TASK DESCRIPTION
Search the data below for the string "computer" and copy all lines where it shows up.

DATA PROVIDED
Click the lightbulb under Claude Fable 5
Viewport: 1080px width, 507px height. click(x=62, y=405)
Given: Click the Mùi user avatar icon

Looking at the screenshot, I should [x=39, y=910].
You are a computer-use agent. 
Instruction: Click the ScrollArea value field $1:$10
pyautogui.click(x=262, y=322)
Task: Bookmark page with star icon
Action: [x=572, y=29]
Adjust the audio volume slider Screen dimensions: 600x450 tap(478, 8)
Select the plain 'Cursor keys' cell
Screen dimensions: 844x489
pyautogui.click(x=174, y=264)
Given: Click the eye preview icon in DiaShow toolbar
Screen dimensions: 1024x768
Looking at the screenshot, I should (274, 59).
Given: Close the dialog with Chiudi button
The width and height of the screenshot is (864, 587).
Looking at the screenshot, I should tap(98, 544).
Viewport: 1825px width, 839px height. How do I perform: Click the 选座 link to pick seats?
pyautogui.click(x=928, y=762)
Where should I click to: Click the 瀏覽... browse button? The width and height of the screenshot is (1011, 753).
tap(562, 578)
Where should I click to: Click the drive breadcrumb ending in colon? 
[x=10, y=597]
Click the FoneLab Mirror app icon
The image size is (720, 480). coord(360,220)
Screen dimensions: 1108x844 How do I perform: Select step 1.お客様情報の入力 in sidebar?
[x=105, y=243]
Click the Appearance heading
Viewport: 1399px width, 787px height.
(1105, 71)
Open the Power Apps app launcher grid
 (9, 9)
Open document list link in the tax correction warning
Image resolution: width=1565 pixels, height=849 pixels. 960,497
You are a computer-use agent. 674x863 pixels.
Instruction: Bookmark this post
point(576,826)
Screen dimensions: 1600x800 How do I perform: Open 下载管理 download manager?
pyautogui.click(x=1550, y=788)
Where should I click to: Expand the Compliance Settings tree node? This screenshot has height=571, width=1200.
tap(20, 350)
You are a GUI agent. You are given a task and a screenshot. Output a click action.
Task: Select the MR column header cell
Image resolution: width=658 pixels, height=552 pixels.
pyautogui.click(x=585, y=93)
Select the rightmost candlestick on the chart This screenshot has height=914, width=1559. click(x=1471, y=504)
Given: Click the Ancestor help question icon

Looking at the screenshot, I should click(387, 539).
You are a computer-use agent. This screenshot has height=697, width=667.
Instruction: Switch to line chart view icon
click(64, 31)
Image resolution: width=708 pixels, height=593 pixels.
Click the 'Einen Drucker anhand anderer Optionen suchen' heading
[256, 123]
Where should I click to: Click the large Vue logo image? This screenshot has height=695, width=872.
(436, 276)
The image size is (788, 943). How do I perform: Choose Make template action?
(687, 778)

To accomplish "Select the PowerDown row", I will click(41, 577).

ANSWER BELOW
You are a computer-use agent. 
You are a computer-use agent. 674x863 pixels.
You are a computer-use agent. This screenshot has height=697, width=667.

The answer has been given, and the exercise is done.